Im Beitrag Leanovate Best Practices: Pairing oder warum zwei nicht einer zu viel sind, haben wir bereits erklärt, was es mit Pair- und Mob Programming auf sich hat, weshalb diese Praktiken so effektiv sind und wie ihr das Ganze in der Praxis am Besten umsetzt.
Zur Erinnerung: Essentiell ist dabei die Kooperation! Wie reagieren Driver und Navigator aufeinander? Wann greift man ein und wann ist die richtige Zeit zum Diskutieren? Mit etwas Übung könnt auch ihr das Verhalten eures Partners oder eurer Partnerin deuten und entsprechend reagieren.
Doch Corona hat die Situation verändert: Wir sitzen nicht mehr dicht nebeneinander und teilen uns eine Tastatur. Oftmals befinden wir uns beim Programmieren nicht mal mehr im selben Büro, geschweige denn vor dem selben Rechner. Mein Kollege sitzt sogar am anderen Ende der Stadt. Und dennoch können wir gemeinsam Code schreiben!

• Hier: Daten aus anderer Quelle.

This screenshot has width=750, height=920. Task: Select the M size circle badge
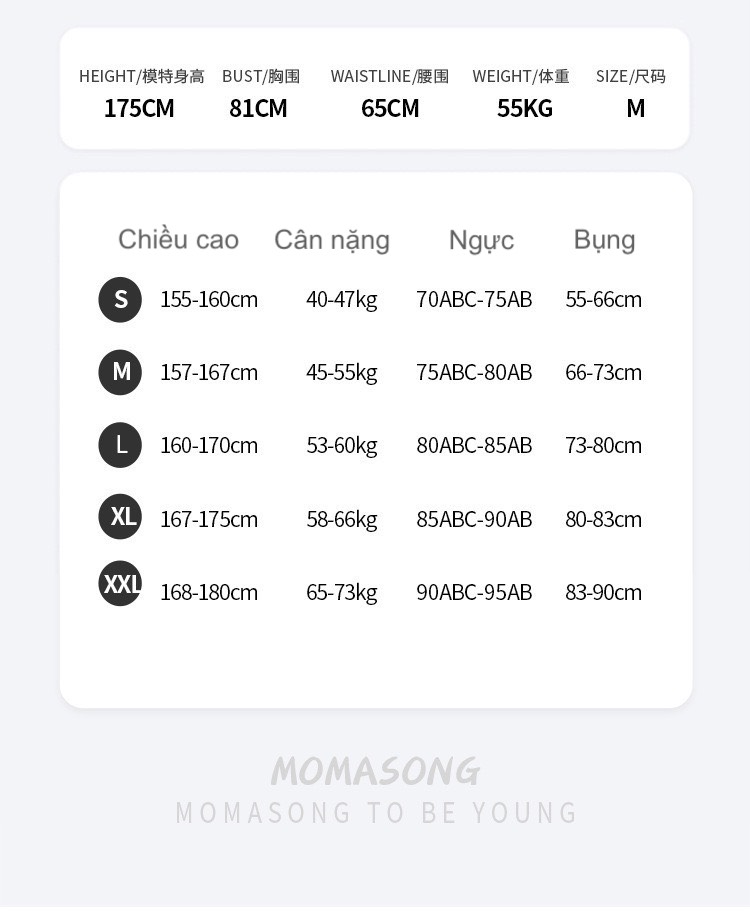point(120,372)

Hier möchte ich von den Erfahrungen berichten, die ich mit Pair Programming aus dem Homeoffice bereits machen konnte.
Befindet man sich am gleichen Ort, kann man schnell mit dem Pair Programming loslegen: wir brauchen einen Bildschirm, einen Rechner und eine Tastatur. Entwickelt man im Mob, ist zusätzlich ein großer Bildschirm hilfreich, damit alle gleichzeitig das Geschehen überblicken können.

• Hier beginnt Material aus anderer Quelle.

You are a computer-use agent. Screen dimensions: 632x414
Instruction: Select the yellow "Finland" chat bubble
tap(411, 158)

Möchte man remote kooperieren, sind folgende Tools essenziell:
Wichtig ist hierbei vor allem, dass der Bildschirminhalt (in einer guten Qualität!) geteilt werden kann, dass man das Gesicht des Partners oder der Partnerin wahrnehmen kann und dass ohne große Komplikationen miteinander gesprochen werden kann (kennt ihr das, wenn sich die Kollegin plötzlich wie ein Roboter anhört?).

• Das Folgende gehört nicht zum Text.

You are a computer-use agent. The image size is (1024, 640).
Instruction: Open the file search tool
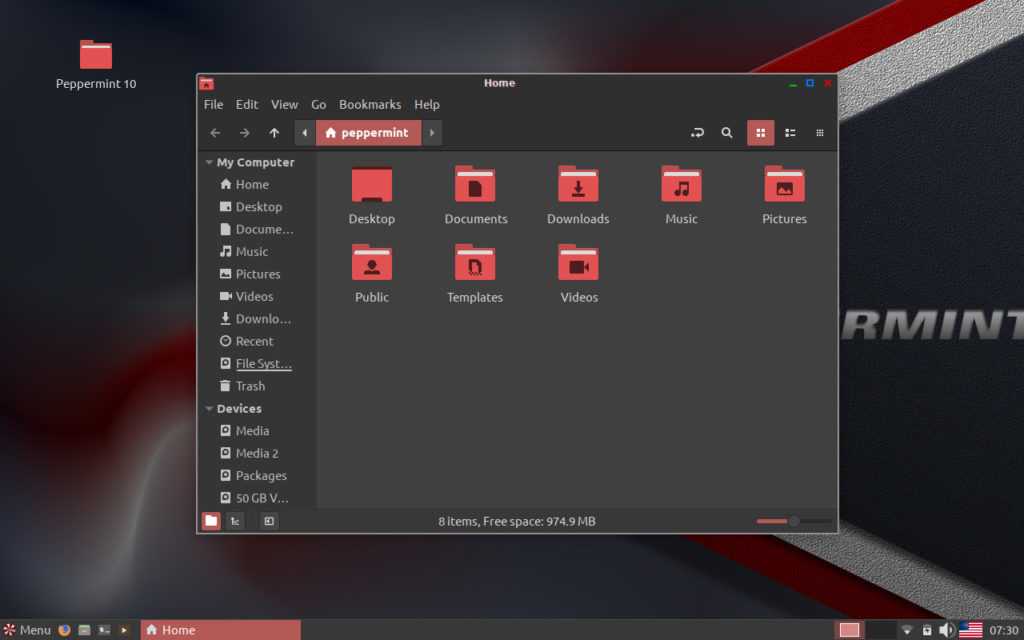(x=727, y=133)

Wir benutzen oft Google Meet oder Zoom für unsere Sessions (hier auch ein wertvoller Artikel meines Kollegen Daniel zur Homeoffice-Ausstattung). Es gibt allerdings auch Tools, welche speziell für Pair Programming im Remote-Modus entwickelt wurden. Tuple beispielsweise ermöglicht das problemlose Übergeben der Maus- und Tastatursteuerung, benötigt sehr wenig Rechenleistung und wirbt mit einer sehr guten Übertragungsqualität für Audio und Video.
Für das Remote Pairing ist es hilfreich, noch öfter als sonst in euer Repository zu committen und zu pushen. Gerade dann, wenn ihr den "Ping Pong"-Pairing-Stil (siehe auch den Absatz “Gute Praktiken funktionieren weiterhin”) nutzt, ist es empfehlenswert, nach jedem Schritt euren Code einzuchecken und den Partner oder die Partnerin den aktuellen Stand auschecken zu lassen, um lokal auf seinem oder ihrem Rechner weiterarbeiten zu können. Habt keine Angst vor den Roundtrips: Die Schritte werden schnell zur Gewohnheit und sind nebenbei gesagt sowieso gute Praxis.
Oft steht beim Remote Pairing nur eines im Vordergrund: die IDE, die wahlweise lokal läuft oder gerade vom Partner oder der Partnerin übertragen wird. Wenn überhaupt, wird das Gesicht des Partners oder der Partnerin nur in einem kleinen Fenster am rechten Bildschirmrand angezeigt und ab und zu verschoben, weil es gerade im Weg ist.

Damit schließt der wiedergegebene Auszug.